Turkish President Recep Tayyip Erdogan has signaled a possible warming of relations with Israel, saying the entire region would have much to gain from normalized ties.
Relations between former allies Turkey and Israel broke down in 2010 after an Israeli naval raid on a Gaza-bound flotilla killed nine Turkish citizens. Turkey has become the strongest critic of Israeli actions in Gaza.
Israel apologized to Turkey for the deaths and agreed to compensate the victims' families under a U.S.-brokered arrangement in 2013. But efforts to restore ties faltered amid new Israeli action in Gaza.
The Daily Sabah news site cited Erdogan as reiterating three preconditions for the thaw between the two countries – an apology for the flotilla raid, compensation to the victims' families and the lifting of the blockade on the Gaza Strip.

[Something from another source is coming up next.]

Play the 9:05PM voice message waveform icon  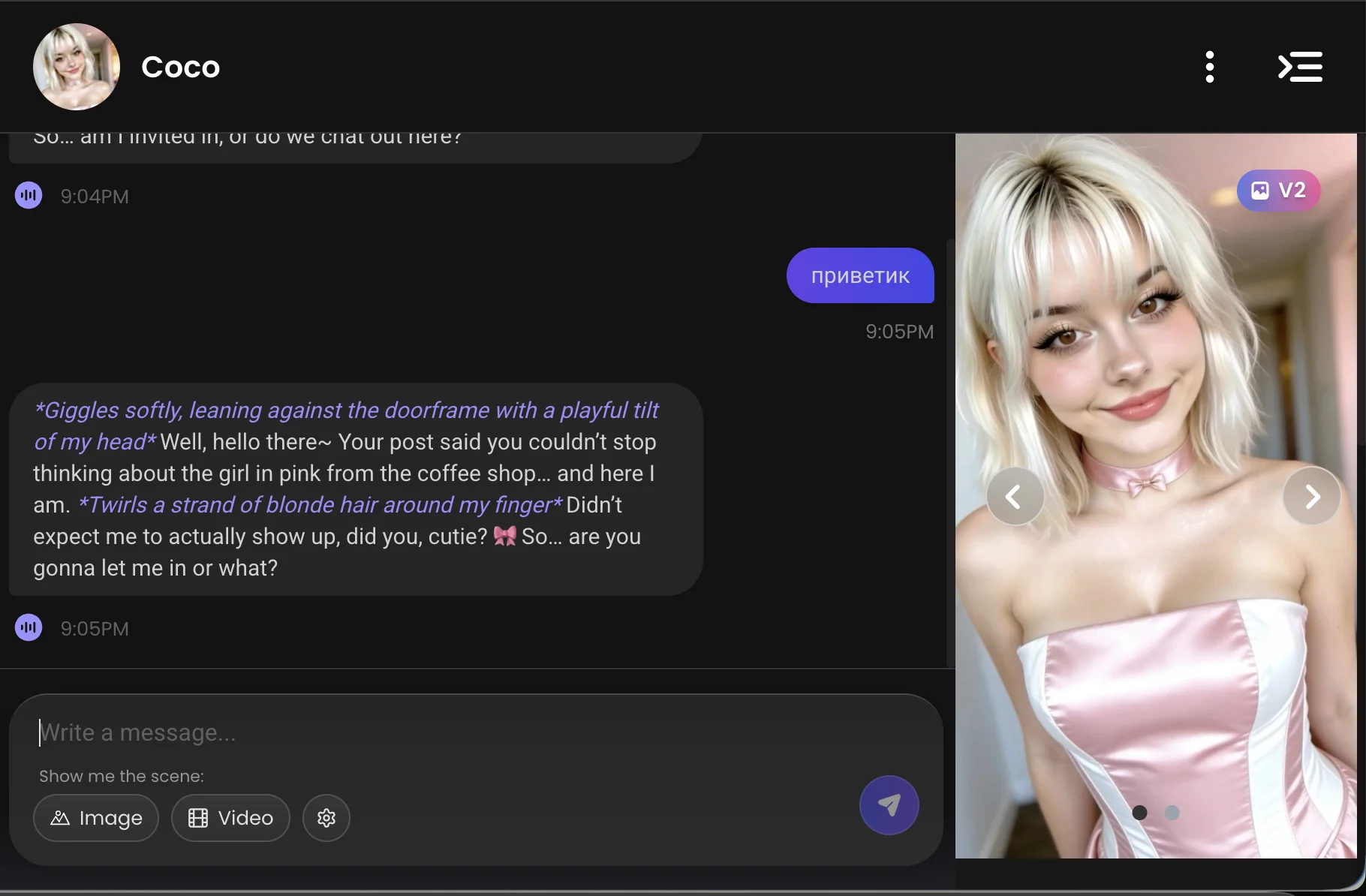[x=28, y=627]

Only the first condition has been met, Erdogan reportedly noted.
"I already said that once the compensation and the embargo problems were resolved, normalization process may start," the Turkish president was cited as telling reporters on a flight back from Turkmenistan on Sunday.

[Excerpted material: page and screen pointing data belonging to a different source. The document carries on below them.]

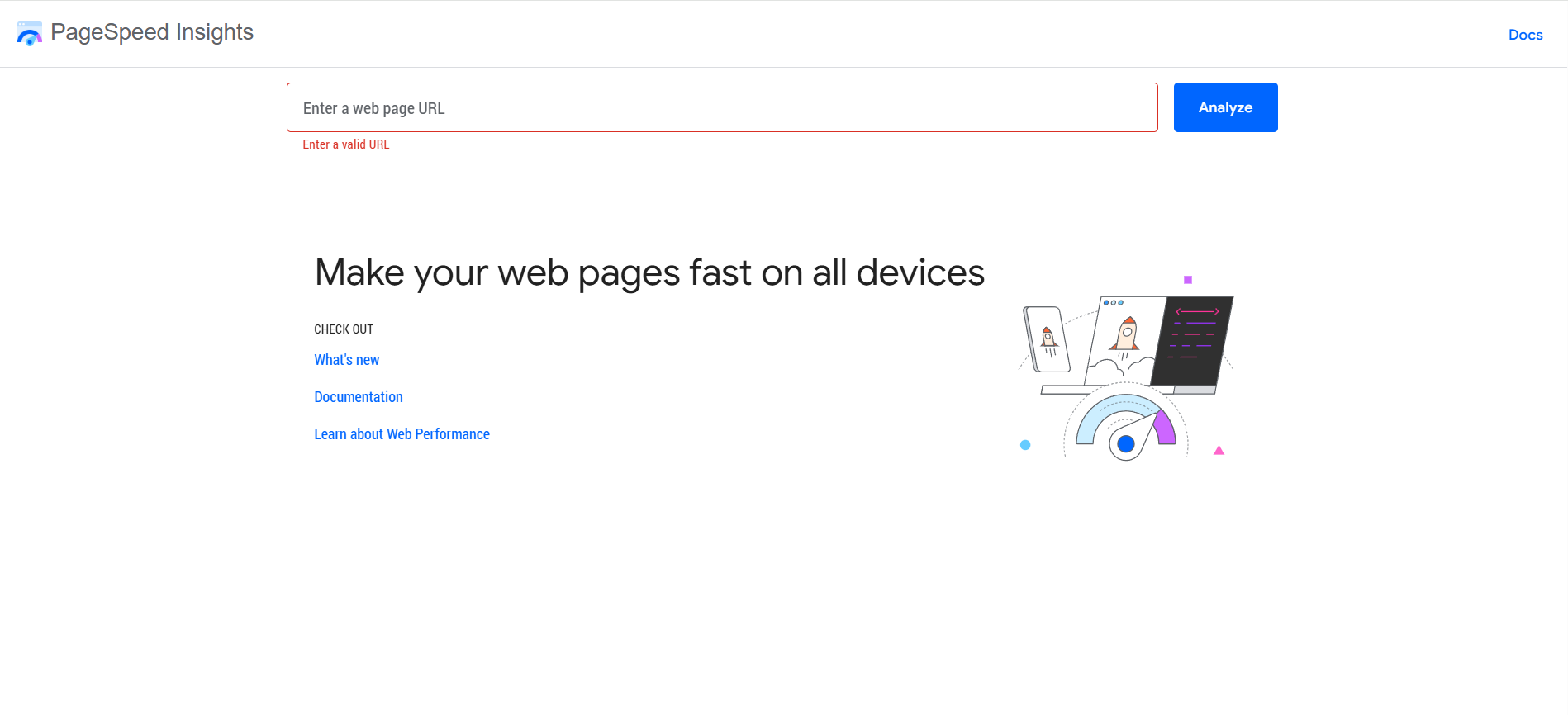Click the purple square decoration above the laptop
Image resolution: width=1568 pixels, height=715 pixels.
coord(1188,279)
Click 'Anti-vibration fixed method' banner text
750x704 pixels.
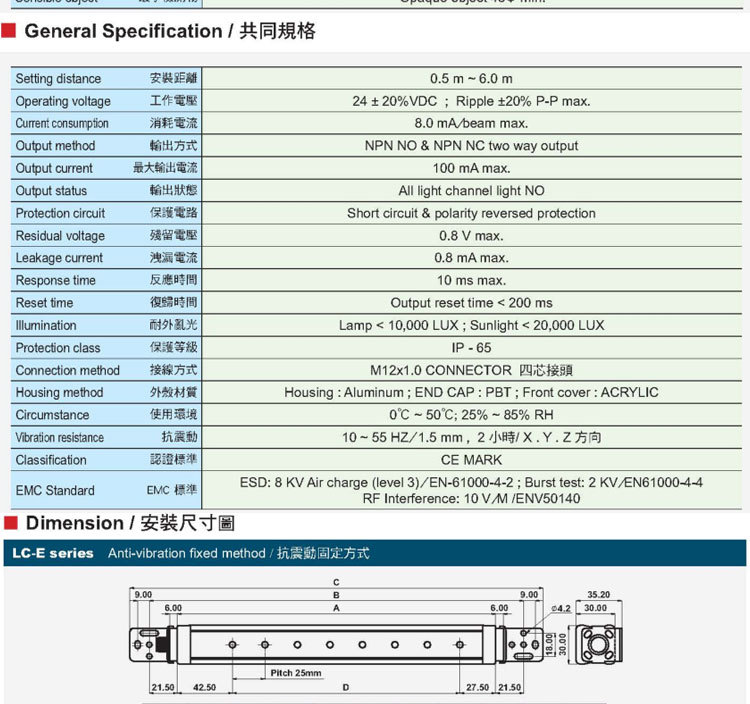(x=187, y=553)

"This normalization process would be good for us, Israel, Palestine and the entire region," he said. "The region definitely needs this. I don't believe the Israeli public is pleased with the current state of relations. We need to consider the interests of the people of the region and introduce peace."
Last year, Erdogan spoke out strongly against Israel's operations in Gaza, accusing it of committing genocide and "barbarism surpassing Hitler."